In the wake of a bipartisan summit at Blair House, President Obama and his allies signaled their intention to press ahead with the controversial reconciliation method of passing the President’s health care reform package.
“What’s the point of talking about it any longer?” said Speaker Nancy Pelosi (D-CA) in an appearance on ABC News’ This Week program on February 28.
Timing Problem Looms
Reconciliation, a parliamentary procedure typically limited to ensuring passage of a budget and deficit policy in each Congress, would bypass the 60-vote requirement for avoiding a filibuster in the Senate and allow the bill to be passed on a simple majority vote. It would also require the House to pass the Senate version of the health care bill, a measure unpopular with several Democrat House members for its lack of union-plan protections and institution of taxpayer funded abortions.

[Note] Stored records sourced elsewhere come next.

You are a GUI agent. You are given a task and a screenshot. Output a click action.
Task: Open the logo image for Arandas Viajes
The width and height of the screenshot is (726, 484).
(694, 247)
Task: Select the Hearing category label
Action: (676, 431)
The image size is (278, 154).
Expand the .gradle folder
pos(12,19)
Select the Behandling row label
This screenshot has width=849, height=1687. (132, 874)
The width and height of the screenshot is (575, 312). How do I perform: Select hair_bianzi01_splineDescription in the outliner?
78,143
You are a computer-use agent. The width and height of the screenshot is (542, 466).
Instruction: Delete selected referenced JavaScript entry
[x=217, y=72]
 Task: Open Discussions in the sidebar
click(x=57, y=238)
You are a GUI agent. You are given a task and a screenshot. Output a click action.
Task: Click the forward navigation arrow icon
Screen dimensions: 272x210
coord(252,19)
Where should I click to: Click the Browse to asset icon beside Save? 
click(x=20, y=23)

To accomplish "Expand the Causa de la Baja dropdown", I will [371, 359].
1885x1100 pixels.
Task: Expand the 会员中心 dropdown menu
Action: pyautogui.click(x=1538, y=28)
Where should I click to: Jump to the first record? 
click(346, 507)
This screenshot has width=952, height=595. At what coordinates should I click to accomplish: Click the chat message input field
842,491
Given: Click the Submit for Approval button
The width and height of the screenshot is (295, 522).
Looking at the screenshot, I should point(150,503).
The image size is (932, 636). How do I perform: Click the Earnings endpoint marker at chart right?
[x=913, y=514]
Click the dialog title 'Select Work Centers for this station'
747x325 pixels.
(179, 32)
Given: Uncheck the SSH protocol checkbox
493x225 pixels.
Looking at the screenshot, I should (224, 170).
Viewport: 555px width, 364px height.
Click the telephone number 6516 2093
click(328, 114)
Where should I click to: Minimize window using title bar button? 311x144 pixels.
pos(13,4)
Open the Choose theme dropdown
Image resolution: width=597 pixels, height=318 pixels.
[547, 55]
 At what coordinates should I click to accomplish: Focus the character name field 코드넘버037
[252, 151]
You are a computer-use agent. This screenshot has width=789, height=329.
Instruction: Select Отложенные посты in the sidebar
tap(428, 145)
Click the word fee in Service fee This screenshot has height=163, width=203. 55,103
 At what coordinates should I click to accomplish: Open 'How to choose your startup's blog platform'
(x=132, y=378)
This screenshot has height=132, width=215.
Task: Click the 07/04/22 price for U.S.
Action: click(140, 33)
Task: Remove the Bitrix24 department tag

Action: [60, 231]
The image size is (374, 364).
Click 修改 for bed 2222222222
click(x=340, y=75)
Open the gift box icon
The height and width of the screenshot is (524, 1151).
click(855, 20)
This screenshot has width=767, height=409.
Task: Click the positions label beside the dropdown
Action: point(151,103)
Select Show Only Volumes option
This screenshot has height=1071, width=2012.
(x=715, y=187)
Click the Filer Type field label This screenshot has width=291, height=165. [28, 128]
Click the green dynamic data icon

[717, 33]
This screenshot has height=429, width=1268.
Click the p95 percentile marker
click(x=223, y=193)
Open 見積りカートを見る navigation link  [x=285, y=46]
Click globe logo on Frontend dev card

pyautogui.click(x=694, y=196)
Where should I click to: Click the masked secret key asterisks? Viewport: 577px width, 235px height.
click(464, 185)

“The sequencing would have to be overcome. The Democrats cannot overcome the life hurdle in the reconciliation approach, ensuring that the bill would be opposed by the pro-life community and the Catholic bishops,” said House Republican Whip Eric Cantor (R-VA).
Reconciliation allows for an expanded amendment process on the Senate floor, ensuring a significant amount of time before final passage could be attained, in what is expected to be a Democrats-only vote given the inability to reach bipartisan cooperation.
“It’s very easy for the president to claim bipartisanship but not actually apply it; we all want to do something on medical malpractice reform, but we have very different solutions,” Cantor said. “We all want to do something about preexisting conditions, but again, the solutions are very different. We have to be honest about our disagreements.”
According to Sen. Lamar Alexander (R-TN), who personally asked Obama to rule out any use of the reconciliation process at the beginning of the Blair House session, such a use of the parliamentary tactic to pass sweeping domestic policy reform is unprecedented.
“There’s never been anything of this size and magnitude and complexity run through the Senate in this way,” Alexander told reporters on February 28.
Given the risks of the reconciliation approach, it remains possible the White House and its allies on Capitol Hill will revert to a more modest plan, Cantor says.
“If they fail to push an overall bill through reconciliation, they will attempt a rifle-shot bill including insurance regulations and Medicaid expansion,” Cantor said. “As far as the timing on it, I think it’s very clear that by the Easter break we’ll know if they are going to try to jam something through the House, but that is a natural backstop and is probably the last line.”